Thursday, May 28, 2015

Back to tweet spamming question

Having complied with MAYDAY's request that I change my blog URL name (see Transition to new URL name), I wish to return to my tweet spamming and the discussion of the same in Do you agree with the MAYDAY Team?

The MAYDAY Team has had this further to say by email:
As far as spamming, spam is specifically defined as unwelcome, and widely perceived as unethical. Congress has even passed laws against much spam because it is so unwelcome and unpopular. The lack of even a few comments on your blog should be an indication to you that your Tweeting is "unwanted or intrusive advertising on the Internet," as the definition of spam goes.
I can only repeat that my tweeting has attracted a great deal of positive interest from MAYDAY supporters and supporters of other campaign finance reform organizations.
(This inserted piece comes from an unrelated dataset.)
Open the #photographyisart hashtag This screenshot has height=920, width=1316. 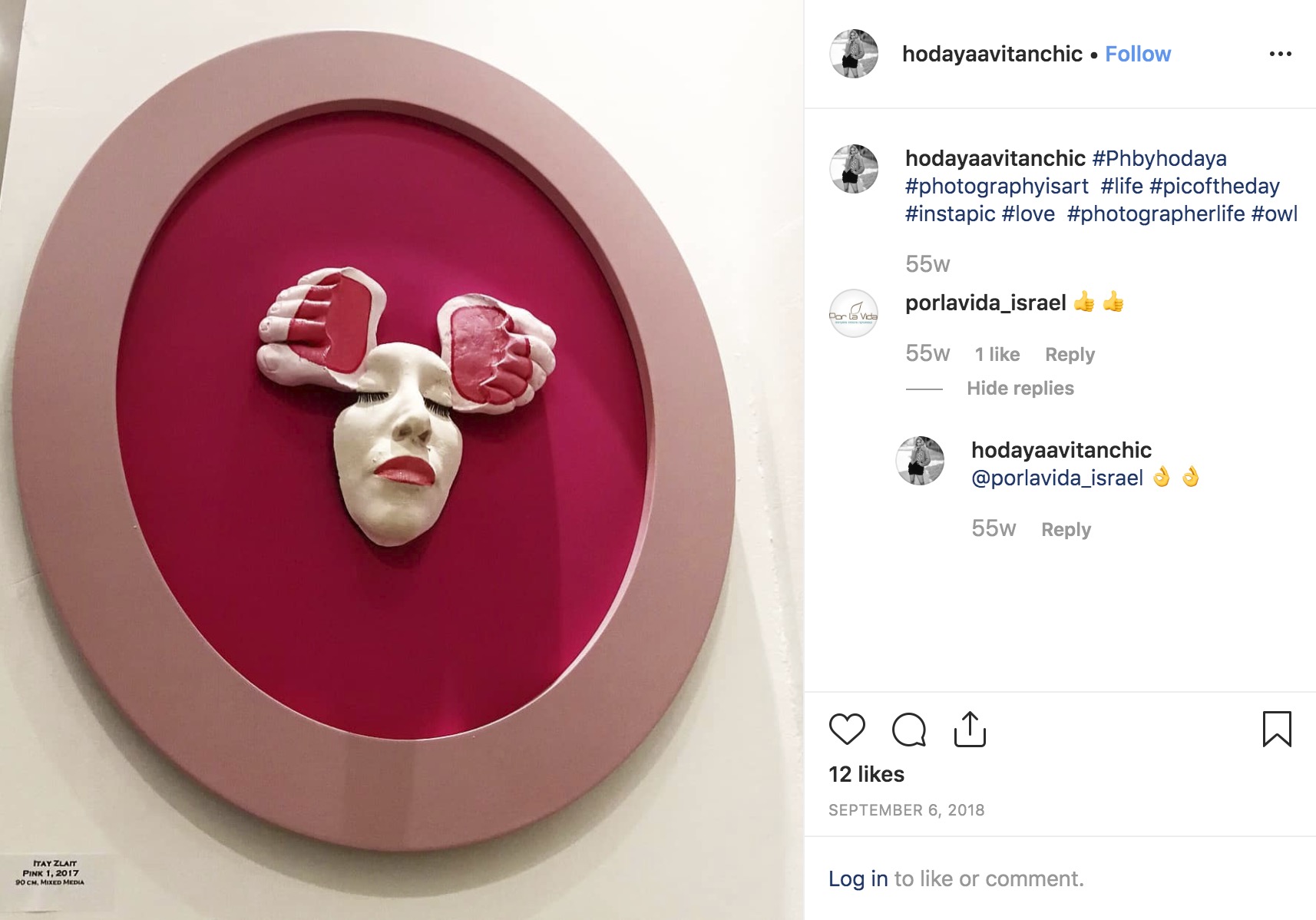coord(997,186)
This interest has been manifested by hundreds of retweets, favoritings, follows, and other favorable reply tweets from recipients, and also by thousands of page views of links to my blog that I have been tweeting. (A partial listing of blog entries and numbers of page views is set forth in Do you agree with the MAYDAY Team? .)
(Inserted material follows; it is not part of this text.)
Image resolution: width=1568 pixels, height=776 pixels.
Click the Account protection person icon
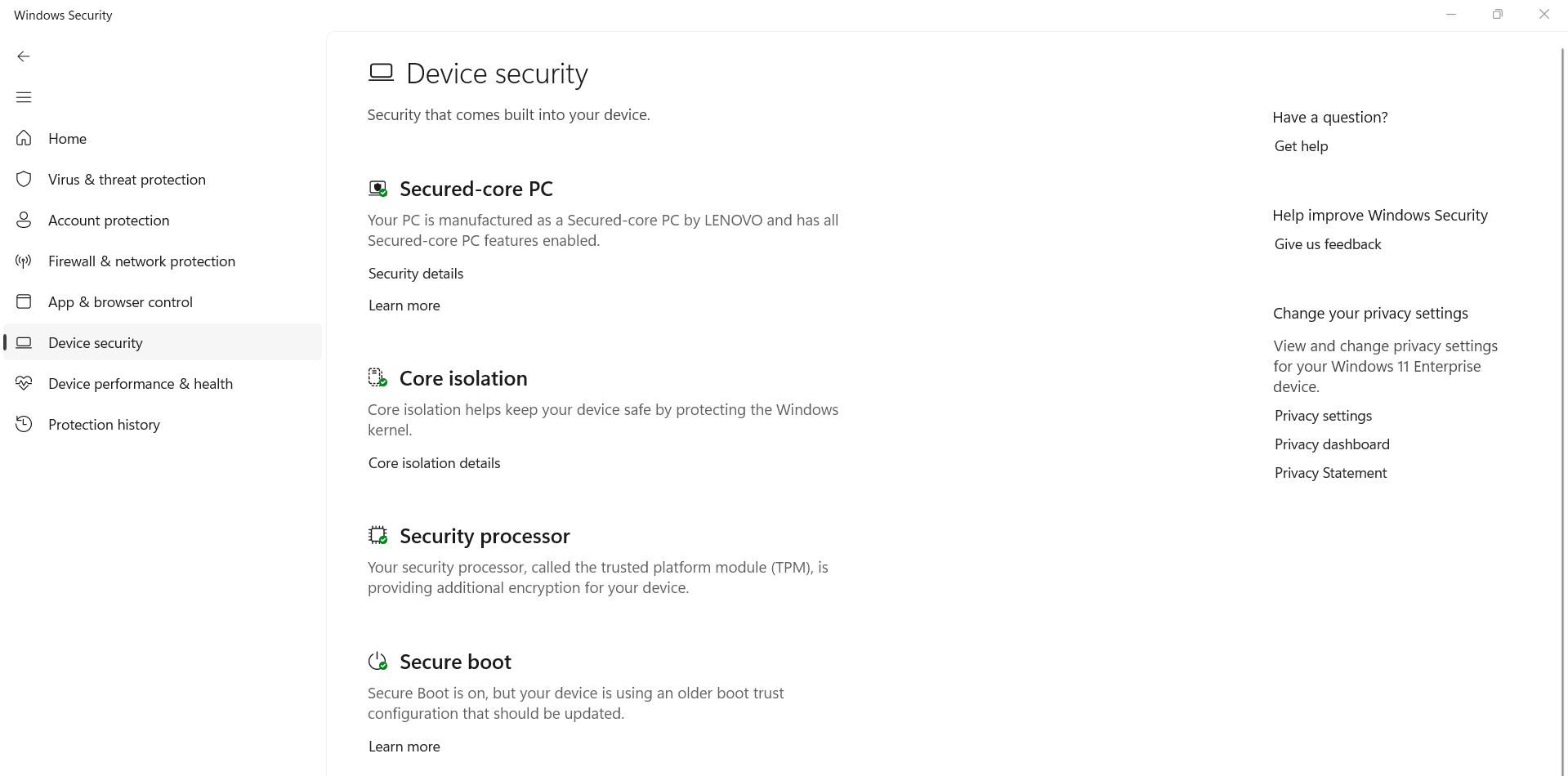[x=24, y=220]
As to numerous favorable reply tweets I received expressing interest in my ideas and suggestions, I sent reply tweets to the senders to further encourage the their interest, and I included @MAYDAYUS as a recipient so MAYDAY could see the interest and do its own encouragement of the senders.. To my knowledge, MAYDAY made no encouragement of any of those senders.

I acknowledge that some people have strong negative reactions to receiving unsolicited tweets from tweeters they do not know, and some people I have tweeted to may have decided to oppose campaign finance reform because I tweeted to them.

The negative reactions, however, have been minuscule, and the favorable reactions I have received from my tweeting, in my view, far, far outweigh the negative reactions.

The MAYDAY Team can and should estimate the negative side to my tweeting, and weigh that against its estimate of the benefit of my tweeting inspiring greater interest and activism by MAYDAY supporters and other campaign finance reformers. In doing that estimating and weighing, the MAYDAY Team is entitled, it it wants, to conclude it does not want me (or presumably anyone else) to do spam tweeting such as I have been doing.

Keep in mind that the estimating and weighing of positives and negatives of the tweeting I am advocated ultimately needs to be extended to the matter of spreading the MAYDAY name and the cause of campaign finance reform to the public generally. 

I replied to the email I received from the MAYDAY Team referred to above, to the effect that, if MAYDAY wanted no part of my tweet spamming, I would point that out to MAYDAY supporters as a reason they should not spend their time within the confines of what MAYDAY specifies and they should go outside MAYDAY to seek activity, including with other campaign finance reform organizations. to engage in more aggressive publicizing of the campaign finance reform cause.